Pam Webb

a writer's journey as a reader

Archive for the category “authors”

Storytime Highlights


Debut Appearance
A memorable debut storytime

April 7, 2020 my debut picture book, Someday We Will, arrived and then accessible venues shutdown. It’s definitely challenging trying to promote a book when libraries, schools, and bookstores are closed.

Even though creative promotional endeavors emerged, there is nothing quite like sharing the book with a live audience.

The local library reopened public events with its first storytime held in their new garden area June 19, 2021. Leading off the first storytime in over a year was an honor and an absolute delight.

Kimber, the youth services librarian and several library staff members, worked hard to create the event.
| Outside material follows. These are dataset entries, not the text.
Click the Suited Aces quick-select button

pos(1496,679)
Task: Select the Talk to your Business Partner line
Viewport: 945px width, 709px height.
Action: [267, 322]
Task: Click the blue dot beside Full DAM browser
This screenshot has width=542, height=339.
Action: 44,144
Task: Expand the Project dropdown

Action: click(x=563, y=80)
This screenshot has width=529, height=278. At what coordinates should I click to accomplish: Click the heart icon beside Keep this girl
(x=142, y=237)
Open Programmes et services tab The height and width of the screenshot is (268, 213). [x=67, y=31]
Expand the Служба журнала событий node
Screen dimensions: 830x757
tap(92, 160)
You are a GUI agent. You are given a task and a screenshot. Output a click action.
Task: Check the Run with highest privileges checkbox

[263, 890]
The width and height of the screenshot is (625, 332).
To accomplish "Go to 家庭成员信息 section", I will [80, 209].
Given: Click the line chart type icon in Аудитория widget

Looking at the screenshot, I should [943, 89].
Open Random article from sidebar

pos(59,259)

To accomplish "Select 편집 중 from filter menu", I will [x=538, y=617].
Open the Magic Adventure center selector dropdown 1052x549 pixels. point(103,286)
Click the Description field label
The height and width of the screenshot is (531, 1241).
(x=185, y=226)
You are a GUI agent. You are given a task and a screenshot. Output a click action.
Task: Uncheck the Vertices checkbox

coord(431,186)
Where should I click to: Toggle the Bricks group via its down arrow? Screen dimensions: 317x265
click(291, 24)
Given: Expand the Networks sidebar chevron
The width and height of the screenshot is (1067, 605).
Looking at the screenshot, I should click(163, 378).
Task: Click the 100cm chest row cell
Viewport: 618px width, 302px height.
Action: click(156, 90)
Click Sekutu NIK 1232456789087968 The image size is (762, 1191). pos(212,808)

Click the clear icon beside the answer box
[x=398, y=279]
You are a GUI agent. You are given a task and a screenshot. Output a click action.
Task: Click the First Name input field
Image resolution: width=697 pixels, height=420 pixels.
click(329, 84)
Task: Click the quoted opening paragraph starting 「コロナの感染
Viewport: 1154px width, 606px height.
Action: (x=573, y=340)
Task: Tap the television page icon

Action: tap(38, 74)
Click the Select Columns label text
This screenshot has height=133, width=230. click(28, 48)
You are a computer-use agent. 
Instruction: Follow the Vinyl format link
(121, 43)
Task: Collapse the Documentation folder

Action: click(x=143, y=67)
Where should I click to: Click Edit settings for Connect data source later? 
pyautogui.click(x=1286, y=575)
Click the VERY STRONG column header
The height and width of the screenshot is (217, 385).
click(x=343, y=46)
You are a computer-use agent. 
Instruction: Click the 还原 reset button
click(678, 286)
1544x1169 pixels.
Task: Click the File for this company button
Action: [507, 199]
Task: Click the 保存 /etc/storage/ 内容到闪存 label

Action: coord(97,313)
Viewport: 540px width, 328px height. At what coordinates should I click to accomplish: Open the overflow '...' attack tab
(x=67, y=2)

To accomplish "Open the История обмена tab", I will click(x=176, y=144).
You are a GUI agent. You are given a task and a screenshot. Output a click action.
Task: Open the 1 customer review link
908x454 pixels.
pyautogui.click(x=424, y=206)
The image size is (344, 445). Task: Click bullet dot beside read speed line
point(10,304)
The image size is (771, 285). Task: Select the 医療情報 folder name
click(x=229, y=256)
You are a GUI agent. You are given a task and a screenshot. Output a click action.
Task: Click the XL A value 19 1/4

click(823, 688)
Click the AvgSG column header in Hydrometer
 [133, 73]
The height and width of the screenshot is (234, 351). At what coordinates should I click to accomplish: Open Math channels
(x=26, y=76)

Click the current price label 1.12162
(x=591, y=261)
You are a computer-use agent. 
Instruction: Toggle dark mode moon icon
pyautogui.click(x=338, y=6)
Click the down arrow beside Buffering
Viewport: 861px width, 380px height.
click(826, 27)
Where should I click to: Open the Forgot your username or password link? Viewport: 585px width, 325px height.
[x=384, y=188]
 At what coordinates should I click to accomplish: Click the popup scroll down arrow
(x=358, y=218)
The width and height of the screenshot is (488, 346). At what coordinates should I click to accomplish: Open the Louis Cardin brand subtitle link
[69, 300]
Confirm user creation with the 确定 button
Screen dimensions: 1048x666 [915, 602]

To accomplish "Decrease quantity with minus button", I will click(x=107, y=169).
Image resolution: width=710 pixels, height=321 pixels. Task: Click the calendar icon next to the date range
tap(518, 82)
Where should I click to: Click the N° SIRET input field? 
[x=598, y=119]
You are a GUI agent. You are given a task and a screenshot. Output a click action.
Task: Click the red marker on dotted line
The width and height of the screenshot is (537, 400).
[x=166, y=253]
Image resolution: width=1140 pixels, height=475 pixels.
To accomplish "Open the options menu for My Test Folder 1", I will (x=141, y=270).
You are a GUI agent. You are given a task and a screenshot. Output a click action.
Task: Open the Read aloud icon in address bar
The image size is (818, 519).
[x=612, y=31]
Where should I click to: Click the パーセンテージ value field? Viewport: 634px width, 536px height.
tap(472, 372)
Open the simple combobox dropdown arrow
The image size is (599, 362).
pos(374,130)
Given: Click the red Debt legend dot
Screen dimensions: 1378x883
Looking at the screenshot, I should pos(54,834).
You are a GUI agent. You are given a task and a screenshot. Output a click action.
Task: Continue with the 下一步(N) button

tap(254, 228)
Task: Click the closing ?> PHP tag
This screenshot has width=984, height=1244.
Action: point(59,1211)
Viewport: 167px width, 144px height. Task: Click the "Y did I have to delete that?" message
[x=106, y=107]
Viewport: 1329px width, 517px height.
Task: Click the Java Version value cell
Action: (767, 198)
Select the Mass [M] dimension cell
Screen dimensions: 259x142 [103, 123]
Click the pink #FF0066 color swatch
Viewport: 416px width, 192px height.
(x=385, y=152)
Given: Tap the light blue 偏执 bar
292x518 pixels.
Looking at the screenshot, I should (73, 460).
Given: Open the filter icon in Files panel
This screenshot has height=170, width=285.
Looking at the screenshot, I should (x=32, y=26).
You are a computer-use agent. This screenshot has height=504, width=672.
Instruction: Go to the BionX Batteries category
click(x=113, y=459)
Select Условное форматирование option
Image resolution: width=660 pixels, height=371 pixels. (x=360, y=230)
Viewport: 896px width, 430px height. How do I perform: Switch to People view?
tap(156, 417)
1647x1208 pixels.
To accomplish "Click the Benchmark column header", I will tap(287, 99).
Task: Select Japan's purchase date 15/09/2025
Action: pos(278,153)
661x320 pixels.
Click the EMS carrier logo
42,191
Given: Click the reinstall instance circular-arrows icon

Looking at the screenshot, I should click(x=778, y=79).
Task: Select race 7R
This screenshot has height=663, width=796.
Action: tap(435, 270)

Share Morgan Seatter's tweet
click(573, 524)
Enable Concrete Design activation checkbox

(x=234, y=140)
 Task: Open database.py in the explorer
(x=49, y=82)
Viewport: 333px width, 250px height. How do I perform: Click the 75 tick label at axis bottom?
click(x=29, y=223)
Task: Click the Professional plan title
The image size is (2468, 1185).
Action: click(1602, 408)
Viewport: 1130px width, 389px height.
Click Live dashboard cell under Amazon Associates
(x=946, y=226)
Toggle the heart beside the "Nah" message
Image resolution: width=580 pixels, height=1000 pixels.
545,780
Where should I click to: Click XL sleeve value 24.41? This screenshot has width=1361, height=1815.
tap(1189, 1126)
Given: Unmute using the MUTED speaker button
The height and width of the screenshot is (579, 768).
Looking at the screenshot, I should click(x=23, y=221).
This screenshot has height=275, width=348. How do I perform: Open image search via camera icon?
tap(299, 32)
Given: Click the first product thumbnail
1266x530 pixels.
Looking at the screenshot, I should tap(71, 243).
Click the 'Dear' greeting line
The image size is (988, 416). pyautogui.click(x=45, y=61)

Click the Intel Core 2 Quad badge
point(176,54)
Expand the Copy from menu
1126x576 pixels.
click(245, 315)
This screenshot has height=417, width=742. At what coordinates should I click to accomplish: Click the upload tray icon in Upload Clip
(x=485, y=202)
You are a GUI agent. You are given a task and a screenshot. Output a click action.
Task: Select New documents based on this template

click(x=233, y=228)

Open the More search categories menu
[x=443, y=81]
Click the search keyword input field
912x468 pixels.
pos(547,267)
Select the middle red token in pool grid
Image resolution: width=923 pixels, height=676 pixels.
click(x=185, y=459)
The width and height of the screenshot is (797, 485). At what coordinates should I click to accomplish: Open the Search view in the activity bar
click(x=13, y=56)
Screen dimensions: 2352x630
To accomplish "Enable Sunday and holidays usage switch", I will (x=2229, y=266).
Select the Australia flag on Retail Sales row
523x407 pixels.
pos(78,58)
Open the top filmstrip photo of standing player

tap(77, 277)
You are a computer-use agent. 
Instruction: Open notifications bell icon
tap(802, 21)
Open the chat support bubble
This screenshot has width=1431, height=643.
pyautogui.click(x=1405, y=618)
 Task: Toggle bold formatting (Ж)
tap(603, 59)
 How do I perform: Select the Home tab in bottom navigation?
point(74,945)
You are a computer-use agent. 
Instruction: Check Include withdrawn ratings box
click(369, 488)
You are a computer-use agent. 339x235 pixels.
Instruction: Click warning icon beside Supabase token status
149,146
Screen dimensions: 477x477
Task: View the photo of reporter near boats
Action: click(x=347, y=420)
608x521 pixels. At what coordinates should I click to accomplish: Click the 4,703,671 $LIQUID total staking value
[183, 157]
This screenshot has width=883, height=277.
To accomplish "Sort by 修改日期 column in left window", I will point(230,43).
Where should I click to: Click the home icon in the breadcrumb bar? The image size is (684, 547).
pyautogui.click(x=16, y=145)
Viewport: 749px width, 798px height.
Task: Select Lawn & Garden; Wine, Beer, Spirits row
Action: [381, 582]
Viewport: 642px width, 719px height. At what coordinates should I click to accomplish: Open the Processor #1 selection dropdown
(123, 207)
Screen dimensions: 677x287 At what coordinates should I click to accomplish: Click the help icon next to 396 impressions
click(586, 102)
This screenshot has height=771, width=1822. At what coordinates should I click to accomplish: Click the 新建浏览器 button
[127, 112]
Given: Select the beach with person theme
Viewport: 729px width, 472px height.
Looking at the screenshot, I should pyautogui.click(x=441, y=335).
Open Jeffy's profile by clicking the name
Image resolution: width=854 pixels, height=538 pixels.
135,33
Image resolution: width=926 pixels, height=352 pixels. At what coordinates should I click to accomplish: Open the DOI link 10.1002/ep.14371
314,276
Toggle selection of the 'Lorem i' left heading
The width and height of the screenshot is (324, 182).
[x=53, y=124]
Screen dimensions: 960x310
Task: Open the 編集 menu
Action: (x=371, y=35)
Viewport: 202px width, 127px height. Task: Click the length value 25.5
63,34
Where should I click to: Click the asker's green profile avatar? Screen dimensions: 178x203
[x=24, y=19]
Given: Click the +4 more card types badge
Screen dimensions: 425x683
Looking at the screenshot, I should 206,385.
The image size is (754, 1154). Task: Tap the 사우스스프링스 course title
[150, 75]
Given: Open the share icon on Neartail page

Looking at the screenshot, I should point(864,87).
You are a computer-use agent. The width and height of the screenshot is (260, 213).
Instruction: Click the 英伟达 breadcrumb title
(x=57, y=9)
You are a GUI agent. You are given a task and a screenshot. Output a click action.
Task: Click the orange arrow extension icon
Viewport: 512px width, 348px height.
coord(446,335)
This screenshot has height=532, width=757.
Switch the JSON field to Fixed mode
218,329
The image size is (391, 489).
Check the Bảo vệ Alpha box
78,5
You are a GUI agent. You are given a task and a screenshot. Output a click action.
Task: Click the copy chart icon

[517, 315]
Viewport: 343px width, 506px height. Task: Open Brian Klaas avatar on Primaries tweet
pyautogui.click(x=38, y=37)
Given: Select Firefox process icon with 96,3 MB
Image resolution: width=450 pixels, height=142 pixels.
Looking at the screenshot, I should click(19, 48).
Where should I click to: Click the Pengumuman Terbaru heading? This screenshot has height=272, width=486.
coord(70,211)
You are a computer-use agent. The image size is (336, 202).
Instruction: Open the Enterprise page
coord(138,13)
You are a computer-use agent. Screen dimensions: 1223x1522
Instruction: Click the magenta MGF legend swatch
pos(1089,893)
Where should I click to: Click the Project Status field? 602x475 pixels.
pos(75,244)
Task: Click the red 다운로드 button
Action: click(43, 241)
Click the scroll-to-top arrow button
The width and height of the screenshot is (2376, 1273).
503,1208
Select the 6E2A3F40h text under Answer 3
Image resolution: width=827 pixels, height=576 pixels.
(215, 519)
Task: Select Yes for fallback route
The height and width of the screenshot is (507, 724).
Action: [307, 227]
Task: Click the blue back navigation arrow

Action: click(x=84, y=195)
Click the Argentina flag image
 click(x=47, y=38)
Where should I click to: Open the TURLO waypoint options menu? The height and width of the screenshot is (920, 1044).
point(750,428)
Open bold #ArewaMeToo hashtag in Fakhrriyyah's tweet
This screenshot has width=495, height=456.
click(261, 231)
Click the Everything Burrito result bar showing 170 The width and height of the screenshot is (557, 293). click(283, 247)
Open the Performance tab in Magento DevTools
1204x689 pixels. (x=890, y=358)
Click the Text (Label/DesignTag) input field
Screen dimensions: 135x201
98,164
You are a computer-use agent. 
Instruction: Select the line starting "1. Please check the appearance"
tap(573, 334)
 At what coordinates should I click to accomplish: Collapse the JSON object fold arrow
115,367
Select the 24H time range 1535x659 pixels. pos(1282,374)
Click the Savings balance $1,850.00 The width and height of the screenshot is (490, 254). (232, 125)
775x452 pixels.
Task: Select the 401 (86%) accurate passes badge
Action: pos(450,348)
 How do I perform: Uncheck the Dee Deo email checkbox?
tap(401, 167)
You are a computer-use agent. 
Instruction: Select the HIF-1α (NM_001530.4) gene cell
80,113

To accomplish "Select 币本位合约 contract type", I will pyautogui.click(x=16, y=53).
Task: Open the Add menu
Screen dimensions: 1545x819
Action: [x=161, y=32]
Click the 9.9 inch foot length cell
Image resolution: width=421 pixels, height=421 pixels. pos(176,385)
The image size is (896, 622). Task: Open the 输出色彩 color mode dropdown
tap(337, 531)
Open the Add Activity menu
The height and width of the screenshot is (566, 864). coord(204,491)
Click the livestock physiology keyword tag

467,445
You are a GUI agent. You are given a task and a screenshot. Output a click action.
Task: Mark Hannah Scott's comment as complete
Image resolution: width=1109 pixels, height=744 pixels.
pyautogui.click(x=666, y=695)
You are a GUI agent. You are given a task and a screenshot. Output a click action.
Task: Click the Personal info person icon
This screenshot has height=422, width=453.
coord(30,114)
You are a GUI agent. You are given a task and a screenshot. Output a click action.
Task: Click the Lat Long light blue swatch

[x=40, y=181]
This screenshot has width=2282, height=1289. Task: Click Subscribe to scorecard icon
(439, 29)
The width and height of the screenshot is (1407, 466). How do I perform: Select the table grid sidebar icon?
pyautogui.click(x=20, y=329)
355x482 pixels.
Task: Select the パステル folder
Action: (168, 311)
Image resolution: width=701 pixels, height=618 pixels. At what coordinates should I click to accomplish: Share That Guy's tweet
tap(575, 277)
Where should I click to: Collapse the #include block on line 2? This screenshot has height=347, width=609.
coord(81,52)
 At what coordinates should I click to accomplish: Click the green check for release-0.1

Library storytime in a library garden is an ideal venue for a picture book that celebrates the joy of doing outdoor activities together.

After reading the book we blew bubbles, created sidewalk chalk art, jumped rope, and made Someday Jars. All accomplished in an hour!

I look forward to the next public event.

Reader Round Up: Good Night Mr. Tom


One book pops up as the June spotlight read: Good Night, Mr. Tom by Michelle Magorian.

Though it was published in 1986, it has an old-fashioned story cadence to it, being almost a Dickens novel in scope.

A captivating read

The story has so many deep issues that it is surprising it is considered a children’s novel. Child abuse and abandonment are two central issues. There is also the painful experiences of children evacuated from London to billet safely out in the country with strangers during WWII. Magorian weaves these and other issues in with her engaging story of matching a young malnourished boy, William, with a flinty widower, Tom.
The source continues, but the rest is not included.